> **Set problem**: Transcribe the items below verbatim, from the line with "The image size is (868, 893)." up to and including the line with "Open the 原始数据管理".

============

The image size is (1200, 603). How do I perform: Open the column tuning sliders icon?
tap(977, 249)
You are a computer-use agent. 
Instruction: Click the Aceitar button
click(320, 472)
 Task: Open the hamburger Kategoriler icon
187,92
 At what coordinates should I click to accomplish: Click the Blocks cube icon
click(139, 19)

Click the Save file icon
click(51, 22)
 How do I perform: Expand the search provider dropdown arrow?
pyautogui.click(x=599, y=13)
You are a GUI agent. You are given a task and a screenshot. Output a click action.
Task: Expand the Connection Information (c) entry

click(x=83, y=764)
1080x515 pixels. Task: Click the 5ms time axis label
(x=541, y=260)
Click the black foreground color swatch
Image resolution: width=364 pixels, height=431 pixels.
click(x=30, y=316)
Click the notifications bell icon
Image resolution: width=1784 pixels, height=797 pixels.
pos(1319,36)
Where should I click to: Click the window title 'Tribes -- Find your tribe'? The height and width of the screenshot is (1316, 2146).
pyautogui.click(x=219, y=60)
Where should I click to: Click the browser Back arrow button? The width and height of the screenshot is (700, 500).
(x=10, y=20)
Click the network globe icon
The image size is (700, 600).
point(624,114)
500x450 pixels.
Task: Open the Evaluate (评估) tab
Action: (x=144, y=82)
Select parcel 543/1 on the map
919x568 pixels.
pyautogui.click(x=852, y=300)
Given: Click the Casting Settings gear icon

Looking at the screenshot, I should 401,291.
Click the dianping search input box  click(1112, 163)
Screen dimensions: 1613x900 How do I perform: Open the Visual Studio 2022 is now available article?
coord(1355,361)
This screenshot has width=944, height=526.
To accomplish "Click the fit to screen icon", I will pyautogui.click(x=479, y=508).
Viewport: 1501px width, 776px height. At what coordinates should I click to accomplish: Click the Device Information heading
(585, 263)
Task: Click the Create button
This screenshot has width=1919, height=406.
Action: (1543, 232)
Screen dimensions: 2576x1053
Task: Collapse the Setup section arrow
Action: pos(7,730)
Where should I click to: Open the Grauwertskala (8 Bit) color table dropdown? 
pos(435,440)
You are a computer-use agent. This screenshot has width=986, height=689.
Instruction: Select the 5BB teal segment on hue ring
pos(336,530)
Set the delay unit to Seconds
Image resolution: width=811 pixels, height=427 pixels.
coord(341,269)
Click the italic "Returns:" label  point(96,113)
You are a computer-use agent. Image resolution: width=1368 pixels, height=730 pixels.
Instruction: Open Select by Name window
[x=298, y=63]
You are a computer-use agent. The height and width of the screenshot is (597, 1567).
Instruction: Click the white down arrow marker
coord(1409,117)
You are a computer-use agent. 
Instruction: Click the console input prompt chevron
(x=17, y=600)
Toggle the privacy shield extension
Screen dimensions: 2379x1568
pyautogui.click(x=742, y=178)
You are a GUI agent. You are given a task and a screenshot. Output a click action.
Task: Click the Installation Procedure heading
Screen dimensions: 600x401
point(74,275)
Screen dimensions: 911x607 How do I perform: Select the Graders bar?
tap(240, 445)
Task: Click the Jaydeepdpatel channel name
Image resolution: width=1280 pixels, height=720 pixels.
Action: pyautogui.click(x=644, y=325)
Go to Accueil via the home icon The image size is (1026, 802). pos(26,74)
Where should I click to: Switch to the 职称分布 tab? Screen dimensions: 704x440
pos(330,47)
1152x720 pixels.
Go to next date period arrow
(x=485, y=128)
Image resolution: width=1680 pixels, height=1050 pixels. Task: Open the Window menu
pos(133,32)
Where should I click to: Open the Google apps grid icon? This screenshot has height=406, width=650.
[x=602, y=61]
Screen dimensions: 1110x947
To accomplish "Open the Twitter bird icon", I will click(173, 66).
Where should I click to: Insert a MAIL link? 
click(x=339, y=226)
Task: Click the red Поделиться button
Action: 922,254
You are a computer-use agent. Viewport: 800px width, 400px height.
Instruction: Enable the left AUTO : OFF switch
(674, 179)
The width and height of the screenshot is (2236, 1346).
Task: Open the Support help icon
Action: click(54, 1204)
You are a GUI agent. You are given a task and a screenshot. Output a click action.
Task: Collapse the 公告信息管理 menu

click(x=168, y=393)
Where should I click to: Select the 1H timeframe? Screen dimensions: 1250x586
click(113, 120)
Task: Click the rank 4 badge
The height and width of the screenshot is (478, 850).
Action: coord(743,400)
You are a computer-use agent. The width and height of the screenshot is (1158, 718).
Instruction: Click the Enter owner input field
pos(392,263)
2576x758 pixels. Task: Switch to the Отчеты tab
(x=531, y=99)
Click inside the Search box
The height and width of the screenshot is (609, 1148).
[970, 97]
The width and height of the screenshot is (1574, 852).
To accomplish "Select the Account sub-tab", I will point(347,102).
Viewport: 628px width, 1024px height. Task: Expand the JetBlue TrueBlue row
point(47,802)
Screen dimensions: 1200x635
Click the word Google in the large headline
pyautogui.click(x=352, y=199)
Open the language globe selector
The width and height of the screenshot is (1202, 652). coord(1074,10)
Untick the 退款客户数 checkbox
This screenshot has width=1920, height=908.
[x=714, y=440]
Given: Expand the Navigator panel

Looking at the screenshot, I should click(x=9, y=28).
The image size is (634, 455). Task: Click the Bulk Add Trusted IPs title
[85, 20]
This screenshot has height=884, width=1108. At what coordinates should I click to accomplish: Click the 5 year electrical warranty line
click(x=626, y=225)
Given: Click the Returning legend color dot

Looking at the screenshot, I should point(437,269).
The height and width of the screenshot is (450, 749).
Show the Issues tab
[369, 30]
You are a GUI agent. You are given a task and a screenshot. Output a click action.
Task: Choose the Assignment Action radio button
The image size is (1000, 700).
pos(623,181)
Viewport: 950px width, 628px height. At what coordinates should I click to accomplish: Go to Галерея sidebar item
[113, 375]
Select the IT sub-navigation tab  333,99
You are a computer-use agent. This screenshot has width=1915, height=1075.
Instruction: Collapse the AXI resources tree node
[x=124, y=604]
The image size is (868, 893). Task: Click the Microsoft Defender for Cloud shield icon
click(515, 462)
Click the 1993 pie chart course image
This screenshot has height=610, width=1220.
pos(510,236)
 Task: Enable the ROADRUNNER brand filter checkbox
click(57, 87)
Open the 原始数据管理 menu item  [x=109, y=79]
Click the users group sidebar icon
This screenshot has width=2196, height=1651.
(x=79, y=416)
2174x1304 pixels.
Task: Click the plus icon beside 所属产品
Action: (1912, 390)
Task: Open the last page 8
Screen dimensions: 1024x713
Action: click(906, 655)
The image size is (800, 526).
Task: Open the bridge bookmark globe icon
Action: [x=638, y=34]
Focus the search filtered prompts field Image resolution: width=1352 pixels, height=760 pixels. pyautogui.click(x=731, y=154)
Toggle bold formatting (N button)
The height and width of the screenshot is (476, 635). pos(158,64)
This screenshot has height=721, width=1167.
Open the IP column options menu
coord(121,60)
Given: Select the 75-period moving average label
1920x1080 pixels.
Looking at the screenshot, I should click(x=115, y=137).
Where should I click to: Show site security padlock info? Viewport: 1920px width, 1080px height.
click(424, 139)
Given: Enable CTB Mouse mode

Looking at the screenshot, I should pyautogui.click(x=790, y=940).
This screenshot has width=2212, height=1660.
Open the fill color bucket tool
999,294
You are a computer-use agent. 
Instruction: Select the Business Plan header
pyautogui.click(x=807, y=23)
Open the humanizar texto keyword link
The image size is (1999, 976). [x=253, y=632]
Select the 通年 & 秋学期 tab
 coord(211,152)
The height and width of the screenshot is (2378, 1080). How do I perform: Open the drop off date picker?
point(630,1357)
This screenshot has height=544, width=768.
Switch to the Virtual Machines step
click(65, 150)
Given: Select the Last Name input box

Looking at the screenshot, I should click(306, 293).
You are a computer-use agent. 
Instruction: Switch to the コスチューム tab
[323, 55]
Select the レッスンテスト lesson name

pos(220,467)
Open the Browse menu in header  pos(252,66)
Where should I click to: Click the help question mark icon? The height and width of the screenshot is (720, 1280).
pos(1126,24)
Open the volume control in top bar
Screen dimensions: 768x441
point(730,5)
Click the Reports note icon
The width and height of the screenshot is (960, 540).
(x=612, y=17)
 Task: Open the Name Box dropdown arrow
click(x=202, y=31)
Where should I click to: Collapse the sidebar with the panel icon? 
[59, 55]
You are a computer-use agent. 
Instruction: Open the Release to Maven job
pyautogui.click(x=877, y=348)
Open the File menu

============

> **Solution for this problem**:
The image size is (868, 893). Task: Click the Microsoft Defender for Cloud shield icon
click(515, 462)
Click the 1993 pie chart course image
This screenshot has height=610, width=1220.
pos(510,236)
 Task: Enable the ROADRUNNER brand filter checkbox
click(57, 87)
Open the 原始数据管理 menu item  [x=109, y=79]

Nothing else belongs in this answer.